Rachel Albert, PhD, juga menekankan pentingnya waktu dan perhatian dalam proses belajar bayi. Ia menjelaskan bahwa bayi belajar paling baik ketika suara, baik musik maupun percakapan, berkaitan dengan apa yang sedang mereka perhatikan.
"Bayangkan bayi sedang bermain dengan balok. Orangtua yang menanggapi ocehan bayi dengan kata-kata atau lagu yang berkaitan dengan aktivitasnya saat itu akan lebih mendukung pembelajaran dibandingkan membicarakan hal lain atau memberikan narasi tanpa henti tentang balok tersebut," ujarnya.
5. Interaksi musik dapat membantu perkembangan bahasa bayi

Gorman menekankan bahwa orangtua tidak perlu terburu-buru memberikan pelajaran musik formal pada bayi. Hal yang paling penting adalah menciptakan kedekatan dan interaksi.
Jika orangtua aktif terlibat melalui percakapan, bernyanyi, bermain, dan merespons ocehan bayi, hal itu sudah sangat mendukung perkembangan bahasa mereka.

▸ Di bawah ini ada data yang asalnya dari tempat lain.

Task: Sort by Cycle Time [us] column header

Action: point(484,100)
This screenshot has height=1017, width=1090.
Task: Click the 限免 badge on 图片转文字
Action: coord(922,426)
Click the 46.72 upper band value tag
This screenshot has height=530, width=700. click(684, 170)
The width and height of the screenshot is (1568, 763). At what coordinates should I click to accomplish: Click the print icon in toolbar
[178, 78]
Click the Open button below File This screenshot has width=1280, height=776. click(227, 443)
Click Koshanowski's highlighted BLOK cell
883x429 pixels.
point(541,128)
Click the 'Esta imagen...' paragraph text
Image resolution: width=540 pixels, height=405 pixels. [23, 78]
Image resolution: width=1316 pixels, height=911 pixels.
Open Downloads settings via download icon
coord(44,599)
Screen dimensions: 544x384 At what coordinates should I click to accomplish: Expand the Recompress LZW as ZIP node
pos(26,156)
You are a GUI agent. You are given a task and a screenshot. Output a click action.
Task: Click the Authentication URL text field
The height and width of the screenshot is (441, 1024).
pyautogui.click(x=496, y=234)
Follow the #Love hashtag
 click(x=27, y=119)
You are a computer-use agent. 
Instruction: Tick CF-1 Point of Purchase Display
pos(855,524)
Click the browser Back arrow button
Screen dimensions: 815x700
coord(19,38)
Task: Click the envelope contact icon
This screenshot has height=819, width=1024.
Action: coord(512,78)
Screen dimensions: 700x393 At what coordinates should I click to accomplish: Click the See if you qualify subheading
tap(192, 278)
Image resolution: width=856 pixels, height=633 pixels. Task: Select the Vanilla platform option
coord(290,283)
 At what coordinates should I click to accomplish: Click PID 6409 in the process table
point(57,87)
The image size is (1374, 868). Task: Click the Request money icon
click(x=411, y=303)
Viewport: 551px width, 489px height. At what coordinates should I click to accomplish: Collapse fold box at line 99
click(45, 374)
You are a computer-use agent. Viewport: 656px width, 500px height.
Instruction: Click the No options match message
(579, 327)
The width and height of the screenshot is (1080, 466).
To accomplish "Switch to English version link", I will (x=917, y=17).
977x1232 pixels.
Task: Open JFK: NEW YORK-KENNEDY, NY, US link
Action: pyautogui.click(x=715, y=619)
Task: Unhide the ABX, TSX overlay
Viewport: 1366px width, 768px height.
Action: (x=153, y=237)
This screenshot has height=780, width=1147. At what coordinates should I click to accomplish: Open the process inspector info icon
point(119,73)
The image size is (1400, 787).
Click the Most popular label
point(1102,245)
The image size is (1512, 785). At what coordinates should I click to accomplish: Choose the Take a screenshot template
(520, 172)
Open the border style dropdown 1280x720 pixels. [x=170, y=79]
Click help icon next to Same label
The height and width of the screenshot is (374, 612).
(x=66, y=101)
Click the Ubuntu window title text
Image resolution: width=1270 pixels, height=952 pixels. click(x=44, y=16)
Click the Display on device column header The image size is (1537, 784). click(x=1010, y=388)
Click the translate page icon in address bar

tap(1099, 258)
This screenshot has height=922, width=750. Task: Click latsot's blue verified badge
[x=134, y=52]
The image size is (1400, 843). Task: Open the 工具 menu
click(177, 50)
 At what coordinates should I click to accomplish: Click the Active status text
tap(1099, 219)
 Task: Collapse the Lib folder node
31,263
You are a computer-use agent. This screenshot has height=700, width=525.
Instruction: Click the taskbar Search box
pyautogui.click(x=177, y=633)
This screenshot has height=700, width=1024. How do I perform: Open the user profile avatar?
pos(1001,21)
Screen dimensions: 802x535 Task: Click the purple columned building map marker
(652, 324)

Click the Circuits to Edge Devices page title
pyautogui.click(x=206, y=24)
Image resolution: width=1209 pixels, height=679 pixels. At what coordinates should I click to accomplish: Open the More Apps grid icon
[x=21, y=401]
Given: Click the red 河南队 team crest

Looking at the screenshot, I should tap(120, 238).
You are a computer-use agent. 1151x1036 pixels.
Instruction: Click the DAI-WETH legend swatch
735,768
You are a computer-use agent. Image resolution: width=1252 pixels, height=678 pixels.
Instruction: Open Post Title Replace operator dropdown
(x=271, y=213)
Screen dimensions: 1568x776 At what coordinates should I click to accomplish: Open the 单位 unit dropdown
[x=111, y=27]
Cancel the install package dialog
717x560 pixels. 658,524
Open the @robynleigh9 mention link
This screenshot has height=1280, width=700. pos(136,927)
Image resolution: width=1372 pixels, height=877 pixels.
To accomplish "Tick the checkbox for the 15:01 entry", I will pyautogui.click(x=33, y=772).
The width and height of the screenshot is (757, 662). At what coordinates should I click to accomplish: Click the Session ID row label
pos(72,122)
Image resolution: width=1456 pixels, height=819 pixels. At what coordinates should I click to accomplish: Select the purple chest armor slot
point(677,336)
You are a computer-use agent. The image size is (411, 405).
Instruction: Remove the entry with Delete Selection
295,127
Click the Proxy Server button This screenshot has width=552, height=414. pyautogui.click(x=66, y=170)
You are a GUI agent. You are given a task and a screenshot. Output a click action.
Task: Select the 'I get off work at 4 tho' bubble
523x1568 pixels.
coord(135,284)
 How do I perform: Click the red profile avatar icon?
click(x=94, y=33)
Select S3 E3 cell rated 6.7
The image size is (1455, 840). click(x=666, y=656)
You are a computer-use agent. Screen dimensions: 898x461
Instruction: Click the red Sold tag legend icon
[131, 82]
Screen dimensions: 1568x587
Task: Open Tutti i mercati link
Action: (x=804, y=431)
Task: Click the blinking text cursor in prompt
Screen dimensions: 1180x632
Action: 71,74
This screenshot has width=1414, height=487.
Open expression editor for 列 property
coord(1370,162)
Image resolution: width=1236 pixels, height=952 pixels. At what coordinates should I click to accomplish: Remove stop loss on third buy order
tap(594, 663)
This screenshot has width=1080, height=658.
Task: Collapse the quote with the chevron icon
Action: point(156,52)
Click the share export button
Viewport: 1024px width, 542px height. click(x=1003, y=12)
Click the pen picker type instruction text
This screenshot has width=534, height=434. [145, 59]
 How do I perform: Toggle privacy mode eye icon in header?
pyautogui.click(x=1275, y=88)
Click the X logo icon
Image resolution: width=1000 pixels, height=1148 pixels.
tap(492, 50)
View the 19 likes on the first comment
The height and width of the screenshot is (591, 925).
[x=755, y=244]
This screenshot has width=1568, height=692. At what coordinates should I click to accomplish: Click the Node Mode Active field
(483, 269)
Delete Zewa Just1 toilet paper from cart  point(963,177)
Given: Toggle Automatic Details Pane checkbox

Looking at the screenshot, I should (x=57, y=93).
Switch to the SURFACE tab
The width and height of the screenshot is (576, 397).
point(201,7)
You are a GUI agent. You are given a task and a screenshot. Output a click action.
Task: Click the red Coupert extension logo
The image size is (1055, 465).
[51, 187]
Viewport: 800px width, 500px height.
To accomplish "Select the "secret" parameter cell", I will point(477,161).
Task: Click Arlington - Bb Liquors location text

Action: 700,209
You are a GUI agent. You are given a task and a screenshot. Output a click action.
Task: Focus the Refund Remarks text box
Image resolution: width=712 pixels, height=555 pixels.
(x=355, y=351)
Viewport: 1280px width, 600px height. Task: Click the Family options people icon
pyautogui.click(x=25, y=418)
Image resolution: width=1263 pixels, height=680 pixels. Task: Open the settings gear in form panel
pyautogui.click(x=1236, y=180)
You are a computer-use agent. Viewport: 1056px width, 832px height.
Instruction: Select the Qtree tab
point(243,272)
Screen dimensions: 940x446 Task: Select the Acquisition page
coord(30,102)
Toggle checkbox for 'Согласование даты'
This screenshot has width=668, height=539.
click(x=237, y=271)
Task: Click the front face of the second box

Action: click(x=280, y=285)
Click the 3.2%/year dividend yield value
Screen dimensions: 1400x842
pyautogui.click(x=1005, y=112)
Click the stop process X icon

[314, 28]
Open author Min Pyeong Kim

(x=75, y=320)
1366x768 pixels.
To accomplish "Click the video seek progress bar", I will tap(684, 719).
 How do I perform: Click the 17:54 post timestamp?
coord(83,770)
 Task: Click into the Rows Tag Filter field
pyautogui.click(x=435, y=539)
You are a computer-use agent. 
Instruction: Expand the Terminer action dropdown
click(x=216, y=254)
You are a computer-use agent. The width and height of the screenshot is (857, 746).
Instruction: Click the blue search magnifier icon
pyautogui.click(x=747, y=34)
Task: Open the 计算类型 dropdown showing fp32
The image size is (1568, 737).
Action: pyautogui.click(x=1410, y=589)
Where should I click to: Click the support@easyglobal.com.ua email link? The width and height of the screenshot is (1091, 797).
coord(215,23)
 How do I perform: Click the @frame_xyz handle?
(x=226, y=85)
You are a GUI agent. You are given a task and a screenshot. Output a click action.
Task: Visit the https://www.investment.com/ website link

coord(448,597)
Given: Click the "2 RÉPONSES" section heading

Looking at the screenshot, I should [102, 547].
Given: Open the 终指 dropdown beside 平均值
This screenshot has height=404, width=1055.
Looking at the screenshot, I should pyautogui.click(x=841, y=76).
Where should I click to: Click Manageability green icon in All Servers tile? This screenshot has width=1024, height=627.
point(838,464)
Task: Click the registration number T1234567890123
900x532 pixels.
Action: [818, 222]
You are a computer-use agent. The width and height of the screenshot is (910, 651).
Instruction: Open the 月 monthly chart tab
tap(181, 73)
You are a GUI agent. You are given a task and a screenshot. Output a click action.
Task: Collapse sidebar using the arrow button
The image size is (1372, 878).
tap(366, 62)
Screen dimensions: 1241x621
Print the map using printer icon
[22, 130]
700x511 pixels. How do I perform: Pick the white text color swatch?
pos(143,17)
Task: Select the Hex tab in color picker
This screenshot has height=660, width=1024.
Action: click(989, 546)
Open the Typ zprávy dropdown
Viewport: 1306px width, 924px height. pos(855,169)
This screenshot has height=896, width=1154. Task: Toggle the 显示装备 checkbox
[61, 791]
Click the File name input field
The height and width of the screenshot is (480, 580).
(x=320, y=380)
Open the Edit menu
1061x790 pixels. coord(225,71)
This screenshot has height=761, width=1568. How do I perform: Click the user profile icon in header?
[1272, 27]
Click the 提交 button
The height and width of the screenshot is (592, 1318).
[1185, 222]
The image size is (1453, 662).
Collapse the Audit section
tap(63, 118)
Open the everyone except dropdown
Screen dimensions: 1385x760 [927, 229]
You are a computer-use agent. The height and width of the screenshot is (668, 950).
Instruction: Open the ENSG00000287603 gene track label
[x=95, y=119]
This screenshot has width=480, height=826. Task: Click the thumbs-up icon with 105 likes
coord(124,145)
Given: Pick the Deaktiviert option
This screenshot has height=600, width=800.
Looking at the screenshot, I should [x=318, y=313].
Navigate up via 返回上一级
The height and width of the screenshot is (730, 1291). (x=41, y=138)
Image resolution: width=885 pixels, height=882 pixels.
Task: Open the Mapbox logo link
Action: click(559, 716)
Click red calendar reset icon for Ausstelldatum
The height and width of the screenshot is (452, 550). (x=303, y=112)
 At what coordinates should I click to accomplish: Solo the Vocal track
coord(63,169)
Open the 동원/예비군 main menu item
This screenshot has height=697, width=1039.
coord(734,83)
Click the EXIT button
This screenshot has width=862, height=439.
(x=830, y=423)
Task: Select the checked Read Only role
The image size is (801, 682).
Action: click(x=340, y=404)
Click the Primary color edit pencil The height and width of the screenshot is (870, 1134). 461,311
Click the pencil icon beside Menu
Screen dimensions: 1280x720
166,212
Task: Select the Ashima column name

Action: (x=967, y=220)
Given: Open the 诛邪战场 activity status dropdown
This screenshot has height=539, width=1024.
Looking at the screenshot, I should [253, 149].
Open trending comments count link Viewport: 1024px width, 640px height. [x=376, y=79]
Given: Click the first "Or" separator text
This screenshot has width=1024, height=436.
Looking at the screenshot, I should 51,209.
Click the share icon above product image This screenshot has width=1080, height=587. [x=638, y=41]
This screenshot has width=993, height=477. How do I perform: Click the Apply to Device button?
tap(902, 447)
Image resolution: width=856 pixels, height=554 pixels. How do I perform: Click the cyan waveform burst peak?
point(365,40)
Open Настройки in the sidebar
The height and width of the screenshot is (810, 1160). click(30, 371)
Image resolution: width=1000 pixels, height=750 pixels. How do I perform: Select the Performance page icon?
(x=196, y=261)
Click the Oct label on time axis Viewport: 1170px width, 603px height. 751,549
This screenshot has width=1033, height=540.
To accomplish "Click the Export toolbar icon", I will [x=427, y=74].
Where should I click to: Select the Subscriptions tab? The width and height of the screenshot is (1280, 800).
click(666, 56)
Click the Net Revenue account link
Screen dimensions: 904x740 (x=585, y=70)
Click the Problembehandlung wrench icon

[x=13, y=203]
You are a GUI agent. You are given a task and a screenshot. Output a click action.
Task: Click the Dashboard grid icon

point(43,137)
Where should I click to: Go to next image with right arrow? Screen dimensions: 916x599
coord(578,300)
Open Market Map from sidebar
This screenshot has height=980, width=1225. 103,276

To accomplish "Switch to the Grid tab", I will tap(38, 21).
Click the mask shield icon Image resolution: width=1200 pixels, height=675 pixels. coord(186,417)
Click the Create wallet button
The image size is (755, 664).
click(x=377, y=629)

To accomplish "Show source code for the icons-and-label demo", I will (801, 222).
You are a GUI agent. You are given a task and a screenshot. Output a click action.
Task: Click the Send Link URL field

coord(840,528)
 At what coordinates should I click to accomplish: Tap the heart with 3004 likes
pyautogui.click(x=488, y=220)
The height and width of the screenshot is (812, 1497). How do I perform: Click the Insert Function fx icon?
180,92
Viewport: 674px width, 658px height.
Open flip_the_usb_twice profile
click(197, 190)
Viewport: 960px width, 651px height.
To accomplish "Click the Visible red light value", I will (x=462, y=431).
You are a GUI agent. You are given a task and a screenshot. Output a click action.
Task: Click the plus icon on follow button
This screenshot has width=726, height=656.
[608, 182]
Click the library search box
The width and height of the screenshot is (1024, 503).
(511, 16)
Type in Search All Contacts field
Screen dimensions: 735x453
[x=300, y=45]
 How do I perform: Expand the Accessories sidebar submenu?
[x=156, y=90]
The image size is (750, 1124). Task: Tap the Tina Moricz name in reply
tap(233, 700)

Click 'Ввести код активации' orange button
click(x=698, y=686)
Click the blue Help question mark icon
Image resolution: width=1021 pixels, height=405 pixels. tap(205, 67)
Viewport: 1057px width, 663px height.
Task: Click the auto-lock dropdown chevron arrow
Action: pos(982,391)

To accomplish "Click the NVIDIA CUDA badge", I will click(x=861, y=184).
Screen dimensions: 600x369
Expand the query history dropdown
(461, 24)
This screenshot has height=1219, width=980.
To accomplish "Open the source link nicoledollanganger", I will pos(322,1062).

"Bernyanyi saat mengganti popok, bertepuk tangan saat bermain, mengayun tubuh mengikuti lagu, atau membuat nyanyian lucu saat waktu mandi adalah aktivitas yang bermakna bagi perkembangan anak," ujar Gorman.
Ia juga mengingatkan orangtua untuk tidak terlalu menafsirkan satu penelitian secara berlebihan. Meskipun riset menunjukkan adanya hubungan antara kemampuan ritme dan pembelajaran bahasa, hal itu tidak berarti bayi yang kurang tertarik pada musik akan kesulitan berbahasa.
Nah, itu dia rangkuman studi mengenai bayi yang diperkenalkan musik sejak lahir lebih cepat berbicara. Semoga informasinya dapat membantu, ya, Ma.